The continental hydrological cycle from the perspective of the organizational theory of ecological functions

10 April 2024

In a previous post, we discussed causal circularity in living systems using the continental hydrological cycle as an example (which can be consulted in the text “Do forests play a role in the continental hydrological cycle in tropical regions?”). We concluded that text by asking whether forests indeed play a role in maintaining the continental hydrological cycle in tropical regions such that they can be said to be involved in their own self-maintenance. But could the fact that the flow of water in forests is controlled by living systems be an indication that the forests have a function in the continental hydrological cycle?

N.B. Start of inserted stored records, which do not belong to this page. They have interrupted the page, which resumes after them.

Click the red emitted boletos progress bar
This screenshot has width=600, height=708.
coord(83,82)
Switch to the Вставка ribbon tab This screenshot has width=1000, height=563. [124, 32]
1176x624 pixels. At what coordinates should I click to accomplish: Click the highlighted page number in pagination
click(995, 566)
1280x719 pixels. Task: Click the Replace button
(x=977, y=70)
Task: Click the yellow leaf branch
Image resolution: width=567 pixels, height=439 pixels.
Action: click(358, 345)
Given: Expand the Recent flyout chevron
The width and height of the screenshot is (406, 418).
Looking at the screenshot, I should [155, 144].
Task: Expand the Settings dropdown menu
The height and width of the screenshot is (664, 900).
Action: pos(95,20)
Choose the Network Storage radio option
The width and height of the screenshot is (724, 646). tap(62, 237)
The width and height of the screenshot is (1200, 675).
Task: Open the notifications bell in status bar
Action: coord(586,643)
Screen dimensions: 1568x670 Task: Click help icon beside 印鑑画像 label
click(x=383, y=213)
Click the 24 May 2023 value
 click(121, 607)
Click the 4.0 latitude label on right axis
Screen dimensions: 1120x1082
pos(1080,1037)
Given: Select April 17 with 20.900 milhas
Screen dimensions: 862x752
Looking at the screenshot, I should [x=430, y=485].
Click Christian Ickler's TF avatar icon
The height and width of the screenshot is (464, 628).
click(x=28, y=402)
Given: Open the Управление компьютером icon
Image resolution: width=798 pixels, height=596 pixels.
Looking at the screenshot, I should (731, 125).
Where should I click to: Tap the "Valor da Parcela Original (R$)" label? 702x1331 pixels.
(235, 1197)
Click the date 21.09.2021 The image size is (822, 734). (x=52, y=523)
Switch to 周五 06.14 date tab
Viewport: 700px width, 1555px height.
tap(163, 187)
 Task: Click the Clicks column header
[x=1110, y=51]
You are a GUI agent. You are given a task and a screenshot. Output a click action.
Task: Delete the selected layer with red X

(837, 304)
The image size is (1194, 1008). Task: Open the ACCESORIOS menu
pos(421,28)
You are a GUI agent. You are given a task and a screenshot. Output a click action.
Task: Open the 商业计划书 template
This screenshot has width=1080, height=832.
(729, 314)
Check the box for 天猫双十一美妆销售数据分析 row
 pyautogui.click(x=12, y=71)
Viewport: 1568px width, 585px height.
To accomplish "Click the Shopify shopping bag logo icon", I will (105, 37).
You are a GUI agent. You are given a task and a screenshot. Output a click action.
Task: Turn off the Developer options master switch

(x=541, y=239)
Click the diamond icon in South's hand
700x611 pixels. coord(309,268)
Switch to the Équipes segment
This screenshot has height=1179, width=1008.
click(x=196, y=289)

According to the theory of biological autonomy, biological functions are always attributed to components that act as constraints within the organizational closure of a living system. To illustrate what it means to assign a function to a constraint in accordance with this theory, let’s consider a classic example from debates about functions: the heart. The heart is a constituent part of many animals and has the function of pumping blood. In terms of the theory of biological autonomy, we can assert that when the heart pumps blood, it is acting as a constraint. Firstly, blood pumping has the causal power to modify, for instance, the distribution of gases and nutrients in an animal body. In a specific sense, it reduces the degrees of freedom in this distribution process (which occurs, of course, with the contribution of several other constraints, such as the entire set of arteries, arterioles, capillaries, etc.). Secondly, if we take into account that it takes approximately a minute for blood to circulate throughout the body of a human being, for instance, we can observe that, within the timescale in which the heart, while pumping blood, constrains the distribution of gases and nutrients in the body, it remains conserved, along with the arteries, arterioles, and capillaries. In this precise sense, there are no changes in the properties relevant to its role as a constraint that are brought about by the blood circulation process within that timescale.

The attribution of a function to a constraint, according to this theory, is rooted in the causal role that a particular component of a system plays in vital processes within a living system, operating as a constraint within the closure of constraints that characterizes its organization. This implies that this component contributes to the maintenance of the body organization and, simultaneously, is sustained through the roles of other constraints and the organization itself. Let’s once again consider the example of the heart. By pumping blood and thus acting as a constraint on the distribution of gases and nutrients, the heart contributes to the maintenance and existence of all other body parts, as well as the organism itself, which, in turn, contributes to the maintenance and existence of the heart itself. As mentioned earlier, closure of constraints underscores a fundamental characteristic of biological systems: their constituent components and operations are interdependent in their maintenance and collectively determine the conditions necessary for the system’s existence.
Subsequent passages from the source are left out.